(Saved entries)
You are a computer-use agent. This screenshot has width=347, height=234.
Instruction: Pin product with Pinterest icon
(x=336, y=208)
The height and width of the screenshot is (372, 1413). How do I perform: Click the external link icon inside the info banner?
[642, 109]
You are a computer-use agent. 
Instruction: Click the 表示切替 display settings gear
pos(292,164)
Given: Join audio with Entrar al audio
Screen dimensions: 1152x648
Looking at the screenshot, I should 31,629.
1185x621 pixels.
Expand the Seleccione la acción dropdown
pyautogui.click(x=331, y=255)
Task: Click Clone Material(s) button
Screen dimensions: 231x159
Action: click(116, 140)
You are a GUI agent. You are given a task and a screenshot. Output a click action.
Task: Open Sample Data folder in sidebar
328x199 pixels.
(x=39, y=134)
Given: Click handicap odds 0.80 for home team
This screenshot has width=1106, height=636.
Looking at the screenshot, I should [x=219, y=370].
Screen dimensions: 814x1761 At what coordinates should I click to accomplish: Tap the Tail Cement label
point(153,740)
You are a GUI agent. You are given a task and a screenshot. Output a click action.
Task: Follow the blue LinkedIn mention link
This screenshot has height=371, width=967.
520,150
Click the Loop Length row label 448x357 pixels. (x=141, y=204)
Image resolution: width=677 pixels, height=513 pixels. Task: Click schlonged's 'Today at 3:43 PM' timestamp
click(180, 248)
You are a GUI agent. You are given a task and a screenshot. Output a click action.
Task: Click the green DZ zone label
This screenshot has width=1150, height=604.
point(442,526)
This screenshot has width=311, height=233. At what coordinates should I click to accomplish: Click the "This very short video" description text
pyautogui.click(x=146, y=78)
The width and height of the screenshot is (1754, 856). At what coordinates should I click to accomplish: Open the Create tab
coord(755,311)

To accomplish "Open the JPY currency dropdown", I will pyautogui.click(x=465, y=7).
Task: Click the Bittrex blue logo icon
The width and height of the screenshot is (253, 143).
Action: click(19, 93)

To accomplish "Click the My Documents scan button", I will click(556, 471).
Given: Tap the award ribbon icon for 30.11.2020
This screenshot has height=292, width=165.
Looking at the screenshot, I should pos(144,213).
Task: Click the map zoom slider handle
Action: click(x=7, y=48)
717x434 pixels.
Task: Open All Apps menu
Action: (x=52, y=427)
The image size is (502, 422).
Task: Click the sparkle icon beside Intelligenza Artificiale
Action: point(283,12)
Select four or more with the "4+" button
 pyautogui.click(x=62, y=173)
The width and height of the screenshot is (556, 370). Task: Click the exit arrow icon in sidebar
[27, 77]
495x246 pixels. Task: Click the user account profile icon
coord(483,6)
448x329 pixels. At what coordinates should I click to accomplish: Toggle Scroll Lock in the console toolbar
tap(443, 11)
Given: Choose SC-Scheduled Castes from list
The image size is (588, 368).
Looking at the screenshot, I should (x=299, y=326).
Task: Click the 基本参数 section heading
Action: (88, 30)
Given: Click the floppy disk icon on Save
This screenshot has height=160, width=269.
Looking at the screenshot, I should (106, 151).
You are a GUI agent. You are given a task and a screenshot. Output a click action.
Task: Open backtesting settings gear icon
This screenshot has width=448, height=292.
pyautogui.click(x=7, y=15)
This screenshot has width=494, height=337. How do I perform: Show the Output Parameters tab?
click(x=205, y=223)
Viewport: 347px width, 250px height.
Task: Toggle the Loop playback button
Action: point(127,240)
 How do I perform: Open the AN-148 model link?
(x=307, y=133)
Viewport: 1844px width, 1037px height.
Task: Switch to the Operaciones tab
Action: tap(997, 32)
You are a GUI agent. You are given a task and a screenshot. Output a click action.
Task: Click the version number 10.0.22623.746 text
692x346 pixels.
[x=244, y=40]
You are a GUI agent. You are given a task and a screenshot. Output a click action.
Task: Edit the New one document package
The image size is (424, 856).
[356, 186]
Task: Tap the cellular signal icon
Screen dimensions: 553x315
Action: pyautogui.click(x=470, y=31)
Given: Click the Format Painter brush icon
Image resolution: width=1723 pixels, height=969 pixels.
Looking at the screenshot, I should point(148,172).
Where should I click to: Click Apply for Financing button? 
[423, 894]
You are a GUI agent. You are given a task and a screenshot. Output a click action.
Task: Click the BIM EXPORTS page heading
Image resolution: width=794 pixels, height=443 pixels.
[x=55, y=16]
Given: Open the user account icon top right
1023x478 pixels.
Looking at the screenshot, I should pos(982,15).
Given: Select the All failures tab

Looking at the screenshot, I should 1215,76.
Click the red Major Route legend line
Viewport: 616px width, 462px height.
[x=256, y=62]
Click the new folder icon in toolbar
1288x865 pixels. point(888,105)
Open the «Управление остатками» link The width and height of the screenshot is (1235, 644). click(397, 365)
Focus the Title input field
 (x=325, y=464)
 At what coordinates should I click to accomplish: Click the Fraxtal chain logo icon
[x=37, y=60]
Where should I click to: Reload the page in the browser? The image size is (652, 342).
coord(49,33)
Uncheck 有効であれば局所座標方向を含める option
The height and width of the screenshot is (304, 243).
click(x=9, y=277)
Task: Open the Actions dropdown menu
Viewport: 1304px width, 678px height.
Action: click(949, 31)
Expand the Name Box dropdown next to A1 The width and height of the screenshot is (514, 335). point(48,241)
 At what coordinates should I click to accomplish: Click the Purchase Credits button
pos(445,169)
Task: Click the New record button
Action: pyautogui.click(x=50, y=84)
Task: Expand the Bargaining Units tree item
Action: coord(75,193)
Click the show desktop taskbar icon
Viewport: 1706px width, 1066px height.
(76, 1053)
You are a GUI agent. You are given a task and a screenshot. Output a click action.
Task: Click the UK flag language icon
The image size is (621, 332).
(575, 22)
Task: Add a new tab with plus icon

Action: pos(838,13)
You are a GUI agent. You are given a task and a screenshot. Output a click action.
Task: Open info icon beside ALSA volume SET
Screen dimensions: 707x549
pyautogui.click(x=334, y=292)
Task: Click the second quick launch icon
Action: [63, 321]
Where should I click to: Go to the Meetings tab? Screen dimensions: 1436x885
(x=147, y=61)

**AIM**
Reproduce the records, replacing "Screen dimensions" with "Screen size" wherever it occurs and leaving everything else untouched.

**OUTPUT FOR THIS TASK**
You are a computer-use agent. This screenshot has width=347, height=234.
Instruction: Pin product with Pinterest icon
(x=336, y=208)
The height and width of the screenshot is (372, 1413). How do I perform: Click the external link icon inside the info banner?
[642, 109]
You are a computer-use agent. 
Instruction: Click the 表示切替 display settings gear
pos(292,164)
Given: Join audio with Entrar al audio
Screen size: 1152x648
Looking at the screenshot, I should 31,629.
1185x621 pixels.
Expand the Seleccione la acción dropdown
pyautogui.click(x=331, y=255)
Task: Click Clone Material(s) button
Screen size: 231x159
Action: click(116, 140)
You are a GUI agent. You are given a task and a screenshot. Output a click action.
Task: Open Sample Data folder in sidebar
328x199 pixels.
(x=39, y=134)
Given: Click handicap odds 0.80 for home team
This screenshot has width=1106, height=636.
Looking at the screenshot, I should [x=219, y=370].
Screen size: 814x1761 At what coordinates should I click to accomplish: Tap the Tail Cement label
point(153,740)
You are a GUI agent. You are given a task and a screenshot. Output a click action.
Task: Follow the blue LinkedIn mention link
This screenshot has height=371, width=967.
520,150
Click the Loop Length row label 448x357 pixels. (x=141, y=204)
Image resolution: width=677 pixels, height=513 pixels. Task: Click schlonged's 'Today at 3:43 PM' timestamp
click(180, 248)
You are a GUI agent. You are given a task and a screenshot. Output a click action.
Task: Click the green DZ zone label
This screenshot has width=1150, height=604.
point(442,526)
This screenshot has width=311, height=233. At what coordinates should I click to accomplish: Click the "This very short video" description text
pyautogui.click(x=146, y=78)
The width and height of the screenshot is (1754, 856). At what coordinates should I click to accomplish: Open the Create tab
coord(755,311)

To accomplish "Open the JPY currency dropdown", I will pyautogui.click(x=465, y=7).
Task: Click the Bittrex blue logo icon
The width and height of the screenshot is (253, 143).
Action: click(19, 93)

To accomplish "Click the My Documents scan button", I will click(556, 471).
Given: Tap the award ribbon icon for 30.11.2020
This screenshot has height=292, width=165.
Looking at the screenshot, I should pos(144,213).
Task: Click the map zoom slider handle
Action: click(x=7, y=48)
717x434 pixels.
Task: Open All Apps menu
Action: (x=52, y=427)
The image size is (502, 422).
Task: Click the sparkle icon beside Intelligenza Artificiale
Action: point(283,12)
Select four or more with the "4+" button
 pyautogui.click(x=62, y=173)
The width and height of the screenshot is (556, 370). Task: Click the exit arrow icon in sidebar
[27, 77]
495x246 pixels. Task: Click the user account profile icon
coord(483,6)
448x329 pixels. At what coordinates should I click to accomplish: Toggle Scroll Lock in the console toolbar
tap(443, 11)
Given: Choose SC-Scheduled Castes from list
The image size is (588, 368).
Looking at the screenshot, I should (x=299, y=326).
Task: Click the 基本参数 section heading
Action: (88, 30)
Given: Click the floppy disk icon on Save
This screenshot has height=160, width=269.
Looking at the screenshot, I should (106, 151).
You are a GUI agent. You are given a task and a screenshot. Output a click action.
Task: Open backtesting settings gear icon
This screenshot has width=448, height=292.
pyautogui.click(x=7, y=15)
This screenshot has width=494, height=337. How do I perform: Show the Output Parameters tab?
click(x=205, y=223)
Viewport: 347px width, 250px height.
Task: Toggle the Loop playback button
Action: point(127,240)
 How do I perform: Open the AN-148 model link?
(x=307, y=133)
Viewport: 1844px width, 1037px height.
Task: Switch to the Operaciones tab
Action: tap(997, 32)
You are a GUI agent. You are given a task and a screenshot. Output a click action.
Task: Click the version number 10.0.22623.746 text
692x346 pixels.
[x=244, y=40]
You are a GUI agent. You are given a task and a screenshot. Output a click action.
Task: Edit the New one document package
The image size is (424, 856).
[356, 186]
Task: Tap the cellular signal icon
Screen size: 553x315
Action: pyautogui.click(x=470, y=31)
Given: Click the Format Painter brush icon
Image resolution: width=1723 pixels, height=969 pixels.
Looking at the screenshot, I should point(148,172).
Where should I click to: Click Apply for Financing button? 
[423, 894]
You are a GUI agent. You are given a task and a screenshot. Output a click action.
Task: Click the BIM EXPORTS page heading
Image resolution: width=794 pixels, height=443 pixels.
[x=55, y=16]
Given: Open the user account icon top right
1023x478 pixels.
Looking at the screenshot, I should pos(982,15).
Given: Select the All failures tab

Looking at the screenshot, I should 1215,76.
Click the red Major Route legend line
Viewport: 616px width, 462px height.
[x=256, y=62]
Click the new folder icon in toolbar
1288x865 pixels. point(888,105)
Open the «Управление остатками» link The width and height of the screenshot is (1235, 644). click(397, 365)
Focus the Title input field
 (x=325, y=464)
 At what coordinates should I click to accomplish: Click the Fraxtal chain logo icon
[x=37, y=60]
Where should I click to: Reload the page in the browser? The image size is (652, 342).
coord(49,33)
Uncheck 有効であれば局所座標方向を含める option
The height and width of the screenshot is (304, 243).
click(x=9, y=277)
Task: Open the Actions dropdown menu
Viewport: 1304px width, 678px height.
Action: click(949, 31)
Expand the Name Box dropdown next to A1 The width and height of the screenshot is (514, 335). point(48,241)
 At what coordinates should I click to accomplish: Click the Purchase Credits button
pos(445,169)
Task: Click the New record button
Action: pyautogui.click(x=50, y=84)
Task: Expand the Bargaining Units tree item
Action: coord(75,193)
Click the show desktop taskbar icon
Viewport: 1706px width, 1066px height.
(76, 1053)
You are a GUI agent. You are given a task and a screenshot. Output a click action.
Task: Click the UK flag language icon
The image size is (621, 332).
(575, 22)
Task: Add a new tab with plus icon

Action: pos(838,13)
You are a GUI agent. You are given a task and a screenshot. Output a click action.
Task: Open info icon beside ALSA volume SET
Screen size: 707x549
pyautogui.click(x=334, y=292)
Task: Click the second quick launch icon
Action: [63, 321]
Where should I click to: Go to the Meetings tab? Screen size: 1436x885
(x=147, y=61)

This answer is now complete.